|Date Posted||June 6, 2019|
Site Reliability Engineer
Location: Philadelphia, PA 19103
- This is an opportunity to work in a department that provides back-end services to teams that create applications that are used by tens of millions of people.
- As a member of the SRE team you will partner with development teams to increase speed of deployment, reliability, and availability of applications consumed internally by other development and operations teams. The right candidate will be passionate about automation, reduction of toil, and the measurement of all things (logging, alerting, health-checks).
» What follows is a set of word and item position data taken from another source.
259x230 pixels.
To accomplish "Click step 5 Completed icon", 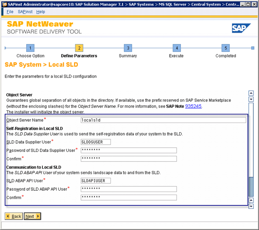I will point(225,48).
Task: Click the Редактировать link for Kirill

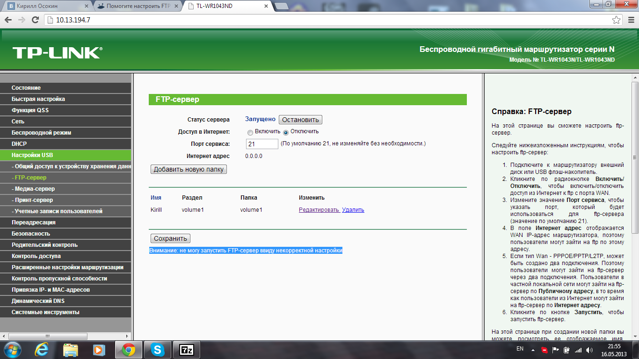Action: coord(319,210)
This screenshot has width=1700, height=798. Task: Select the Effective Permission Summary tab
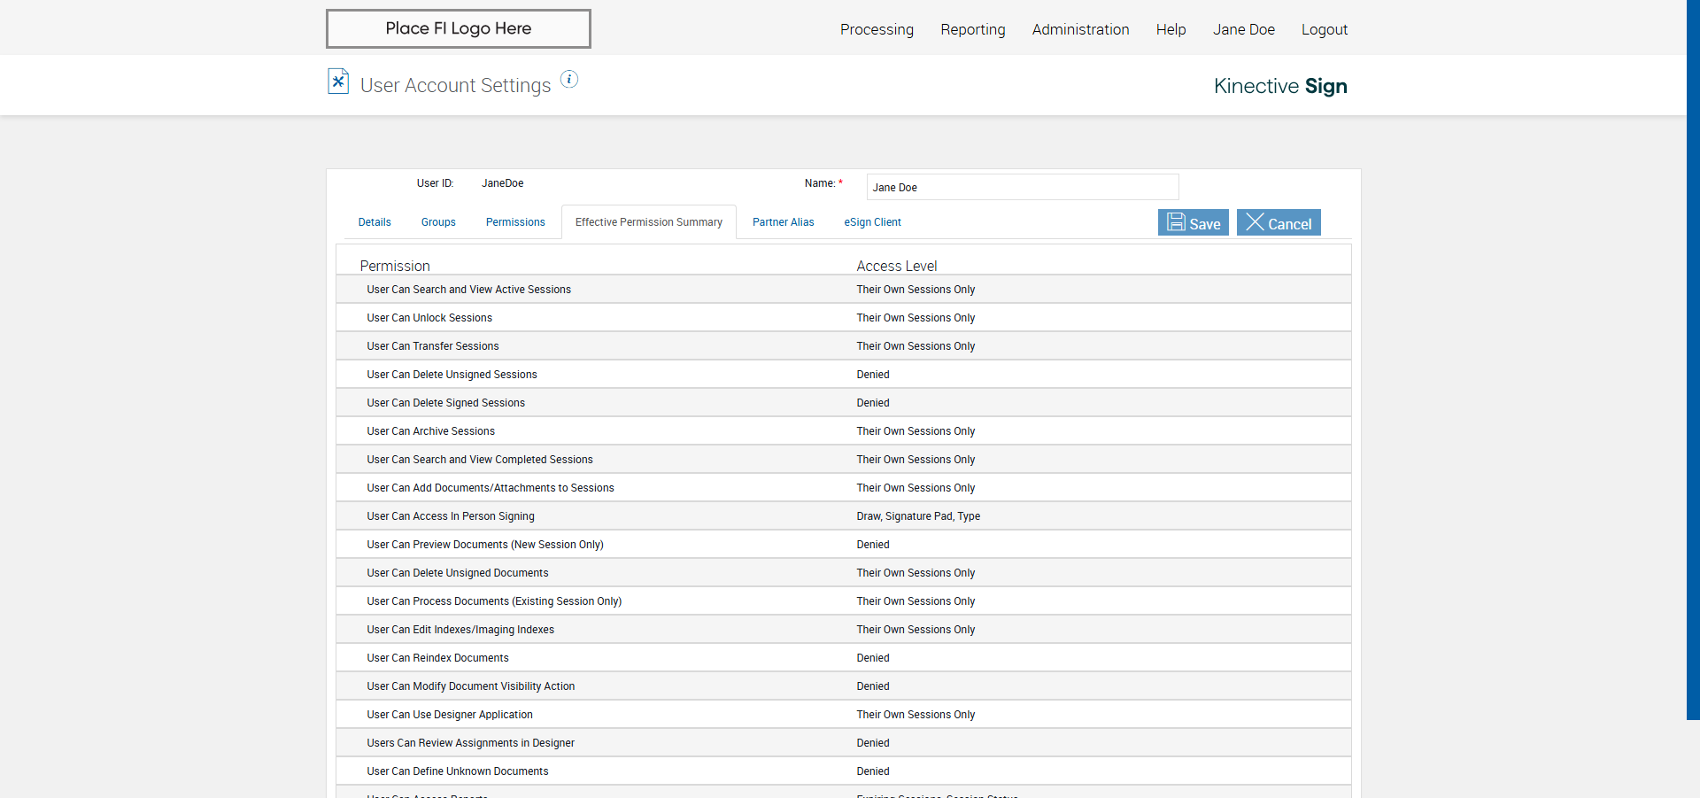click(x=648, y=222)
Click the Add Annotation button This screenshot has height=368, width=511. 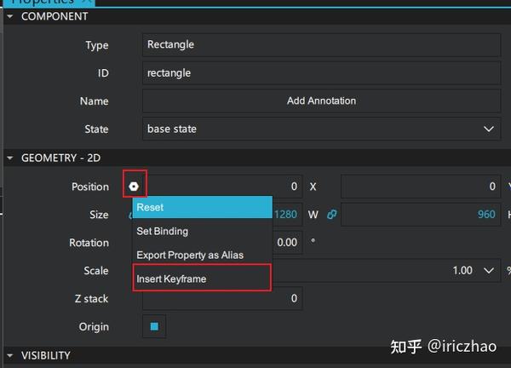321,101
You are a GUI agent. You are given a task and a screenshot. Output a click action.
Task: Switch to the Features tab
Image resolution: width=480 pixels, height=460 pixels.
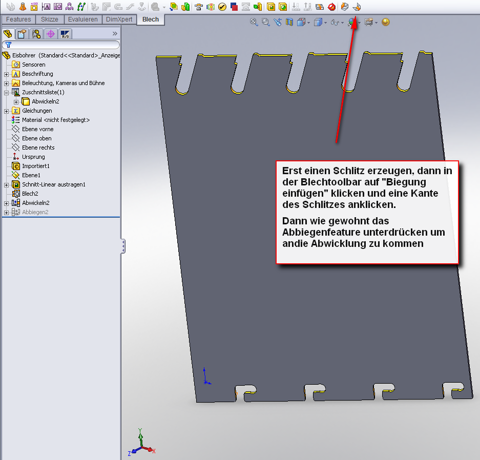click(18, 19)
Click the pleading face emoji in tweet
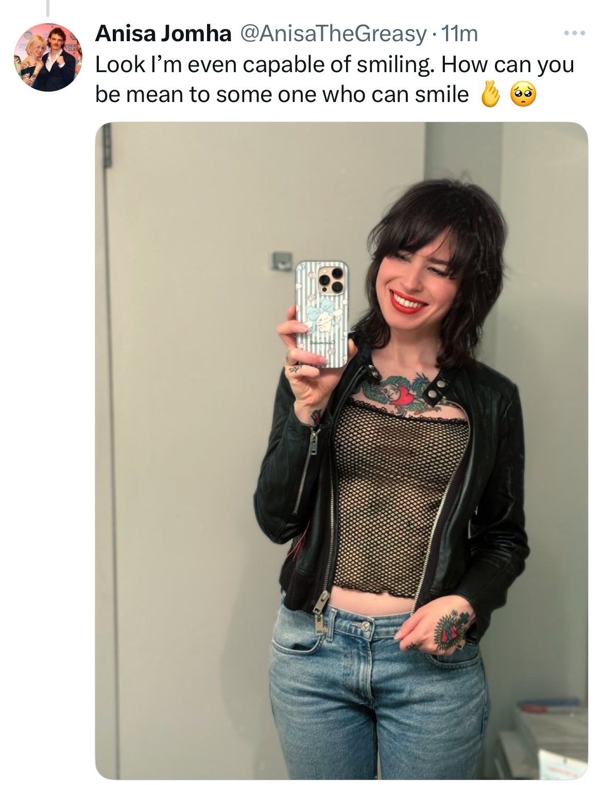Image resolution: width=602 pixels, height=785 pixels. 523,95
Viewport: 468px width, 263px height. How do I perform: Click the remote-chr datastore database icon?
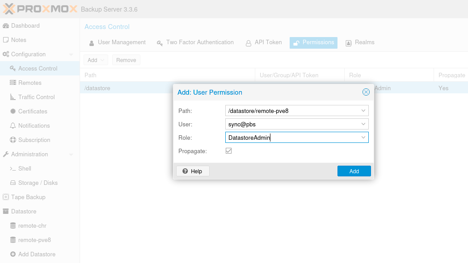point(13,226)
- Our team has a 'Cloud First' approach so the candidate must understand the inner workings of the cloud from a standpoint of reliability, distributed communication, and security.
- A background in development is preferred since the right candidate should have a mindset of automating things using a programmatic approach. We do not fix things once, we fix things for good.
- Our team is responsible for on-call support of the applications we manage.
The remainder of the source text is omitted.